Welche Maßnahmen der russischen Regierung zählt der Absatz, der mit „Die russische Regierung reguliert“ beginnt, im folgenden Text über ausländische Investoren in Russland auf? Der Vorschlag des Wirtschaftsministeriums wird dabei nicht mitgezählt.

> LESETEXT
☆ ☆ ☆
Doppelte Standards bei der Regulierung von Geschäften mit ausländischen Investoren
Die Jagd auf den „internationalen Investor“ geht weiter.
In Russland befinden sich ausländische Investoren in einer äußerst verletzlichen Lage: mit einem unklaren Rechtsstatus ihrer Vermögenswerte und ohne Zugang zu Finanzinstrumenten stehen sie unter Druck – nicht nur von russischer Seite, sondern auch von innen, seitens der EU.
Vor diesem Hintergrund wird Russlands Taktik zur „Bindung“ europäischer Investoren an den russischen Markt immer deutlicher – sie gelten als neue Devisenquelle für die russische Wirtschaft. Einerseits werden Mechanismen geschaffen, um ausländisches Kapital im Land zu halten, andererseits werden Beschränkungen eingeführt, die sowohl den Rückzug aus Unternehmen und vom russischen Markt als auch eine Rückkehr erheblich erschweren. Nach neuen Regelungen darf ein ausländisches Unternehmen nur dann zurückkehren, wenn es einen Abschlag von bis zu 50 % vom Marktwert an den russischen Staatshaushalt zahlt und eine Reihe von Bedingungen erfüllt – vom Erhalt von Arbeitsplätzen bis zur „freiwilligen Lokalisierung“.
Die russische Regierung reguliert die Präsenz ausländischer Investoren mit kreativen Methoden. So wurden beispielsweise spezielle „Typ-I-Konten“ für Transaktionen mit russischen Vermögenswerten eingeführt. Gleichzeitig werden beim Verkauf von Unternehmen höhere Abschläge erzwungen und Pflichtabgaben in den Staatshaushalt erhöht, die zusammen bis zu 95 % des Marktwerts der Vermögenswerte betragen können. Auch der Rückkauf eigener Aktien wurde eingeschränkt. Laut einem Vorschlag des russischen Wirtschaftsministeriums kann eine öffentliche Erklärung eines ausländischen Investors, den russischen Markt aus politischen Gründen zu verlassen, als Grundlage für eine Verweigerung des späteren Rückkaufs der Vermögenswerte dienen.
☆ ☆ ☆
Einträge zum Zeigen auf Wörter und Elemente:
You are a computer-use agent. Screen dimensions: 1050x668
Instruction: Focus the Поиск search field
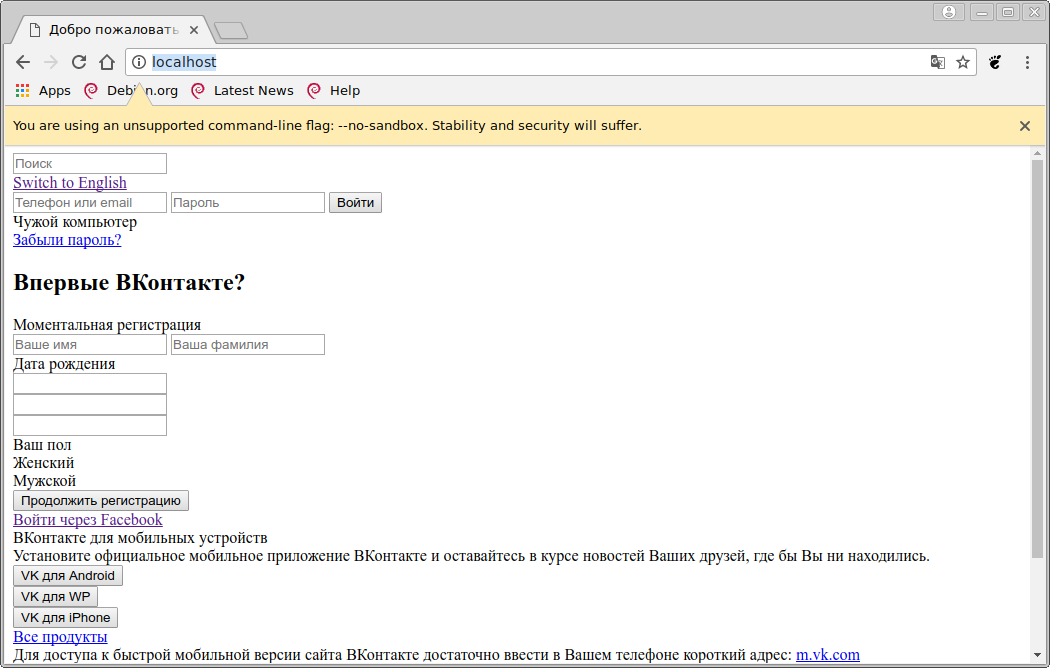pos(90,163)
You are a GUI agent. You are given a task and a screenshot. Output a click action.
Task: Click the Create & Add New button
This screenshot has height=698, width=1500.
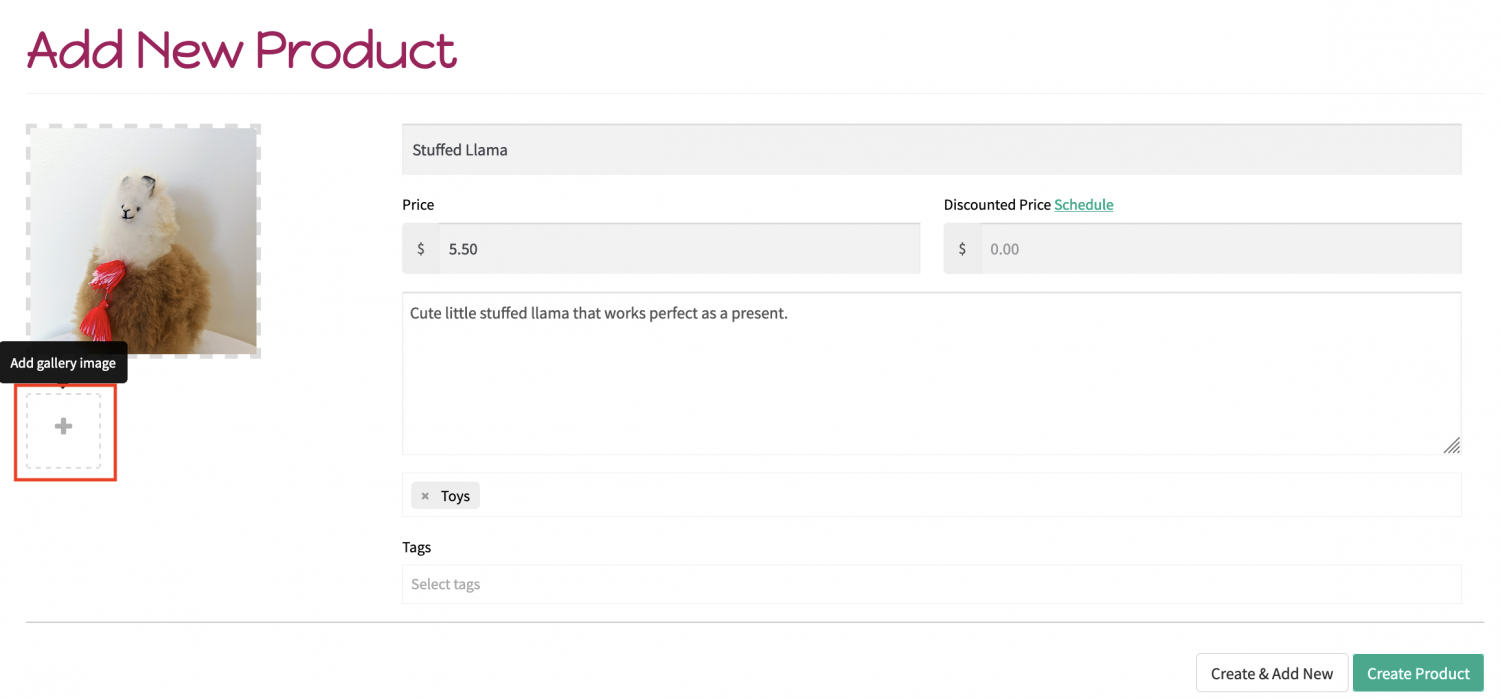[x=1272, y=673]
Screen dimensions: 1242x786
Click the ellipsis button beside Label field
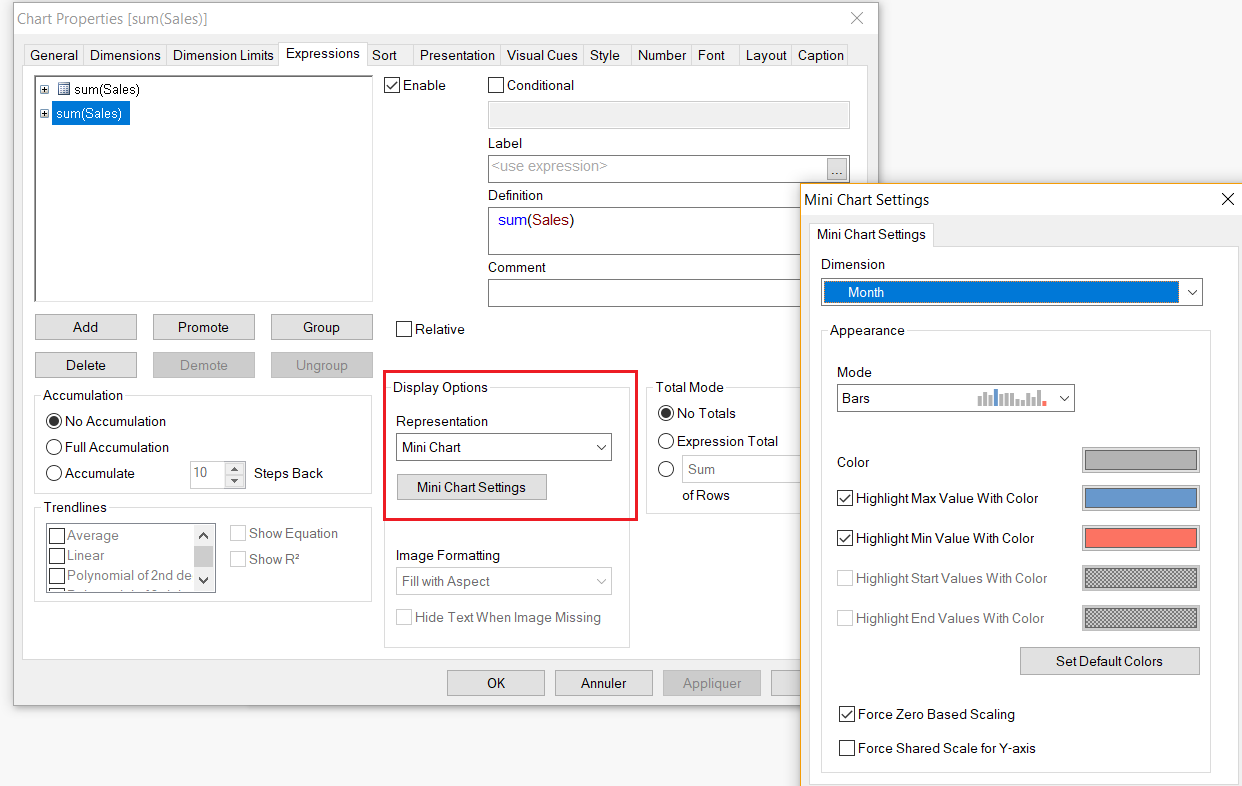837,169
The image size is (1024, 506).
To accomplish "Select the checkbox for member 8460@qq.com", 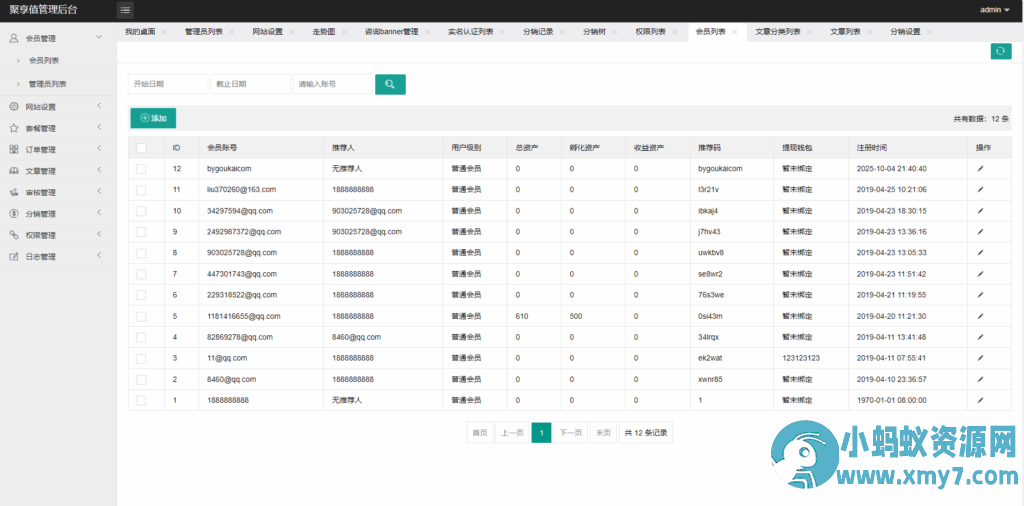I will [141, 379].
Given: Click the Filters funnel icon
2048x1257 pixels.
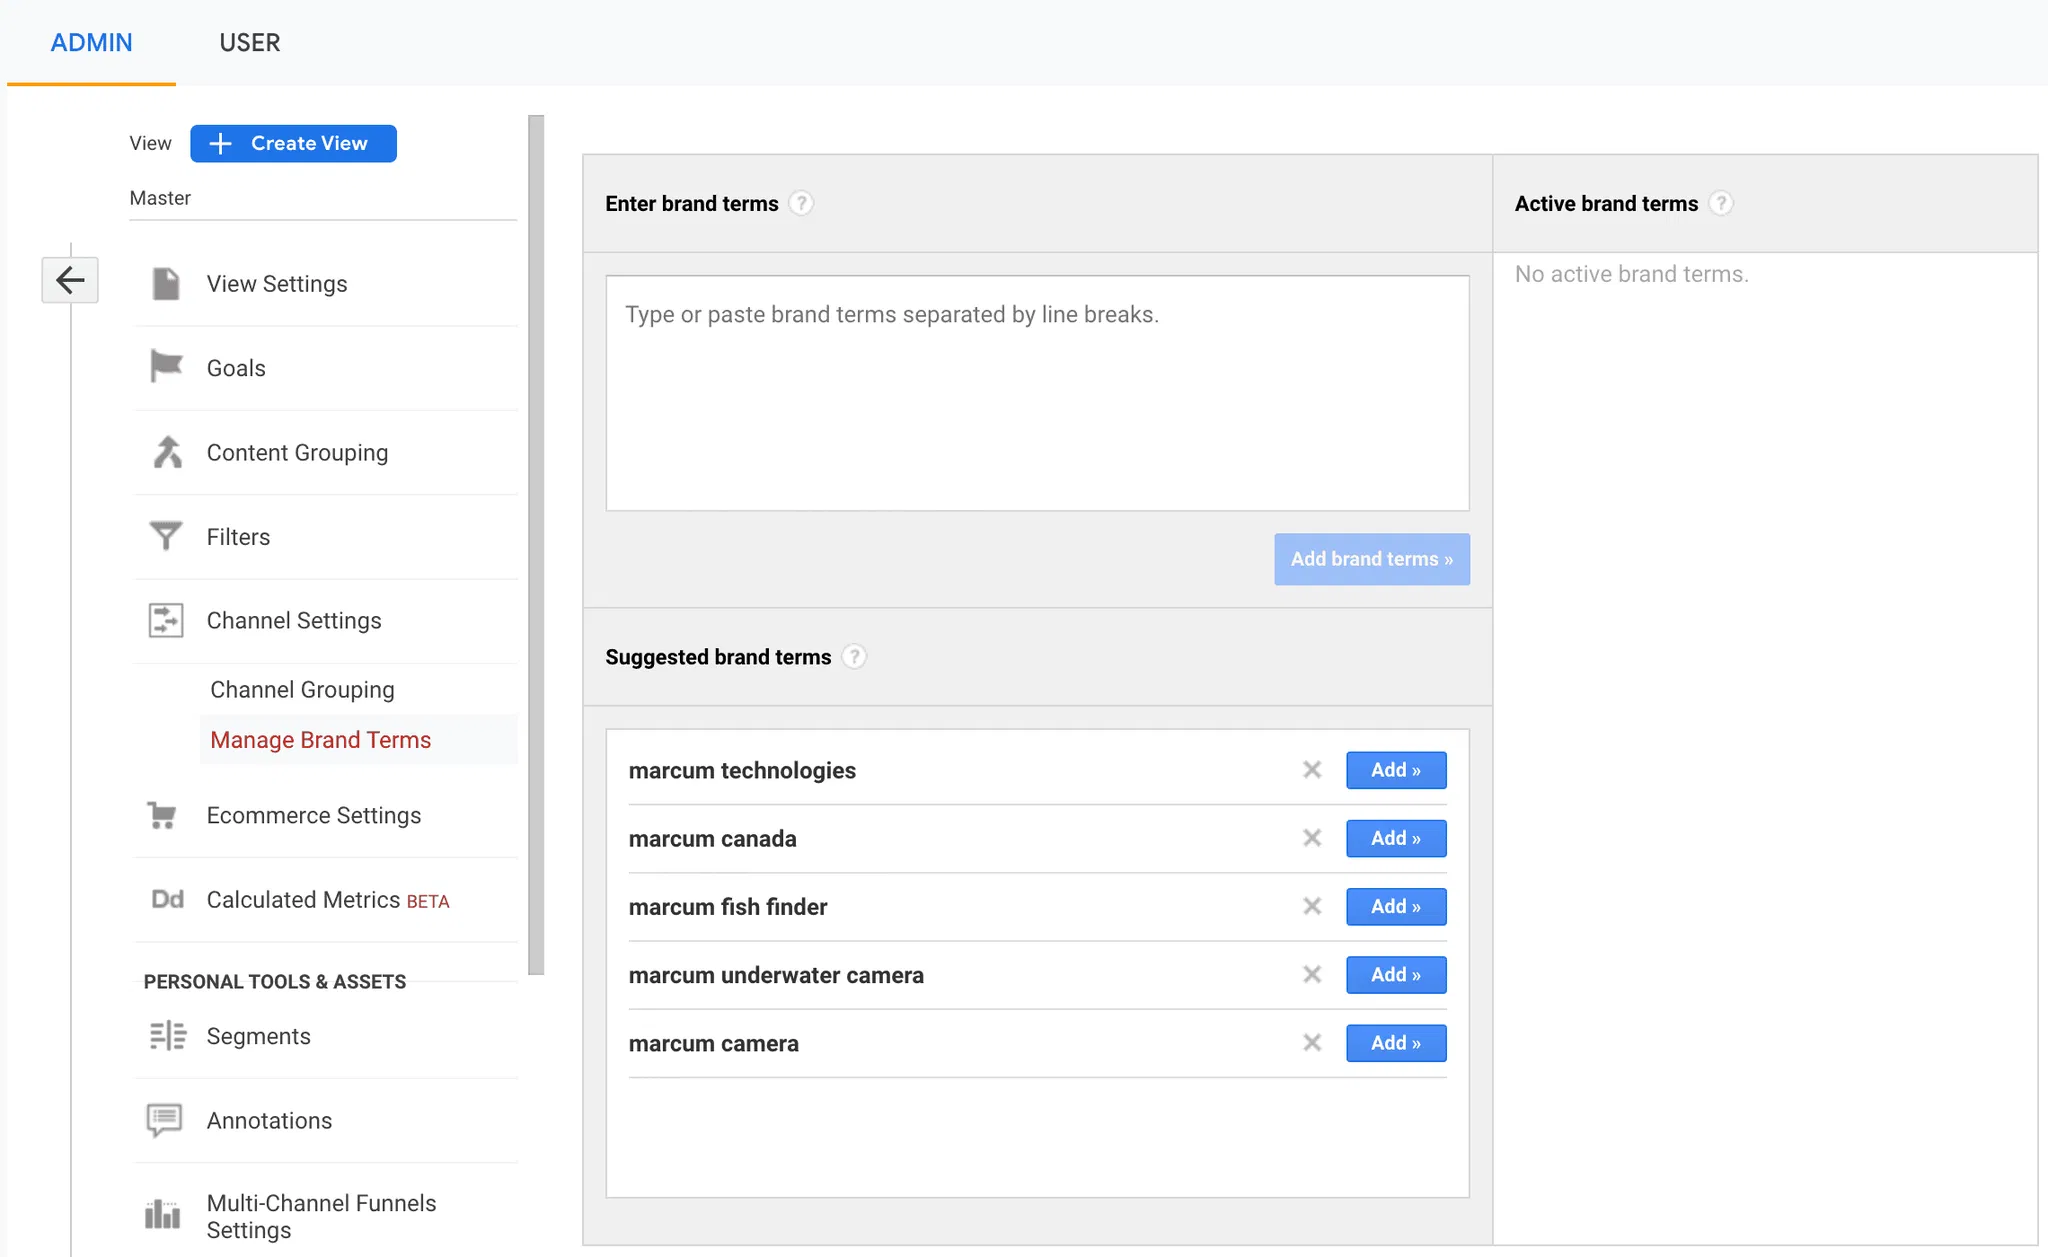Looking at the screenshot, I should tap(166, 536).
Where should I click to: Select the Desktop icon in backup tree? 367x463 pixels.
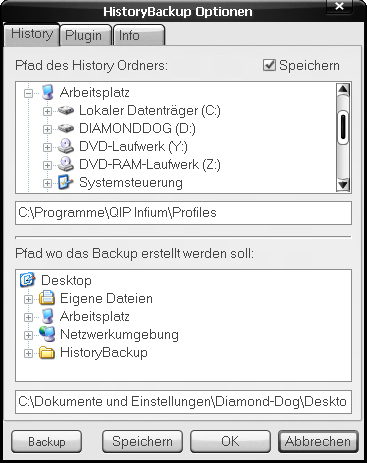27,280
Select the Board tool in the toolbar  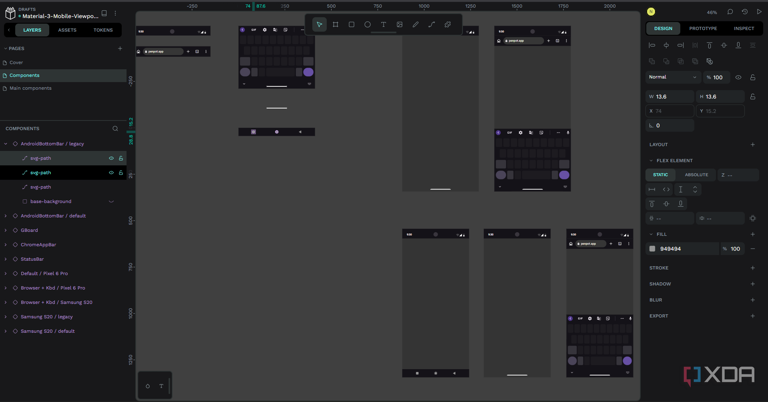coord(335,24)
☆ ☆ ☆
> ANTWORT ZUR AUFGABE
- Einführung spezieller „Typ-I-Konten“ für Transaktionen mit russischen Vermögenswerten
- Erzwingen höherer Abschläge beim Verkauf von Unternehmen
- Erhöhung der Pflichtabgaben in den Staatshaushalt
- Einschränkung des Rückkaufs eigener Aktien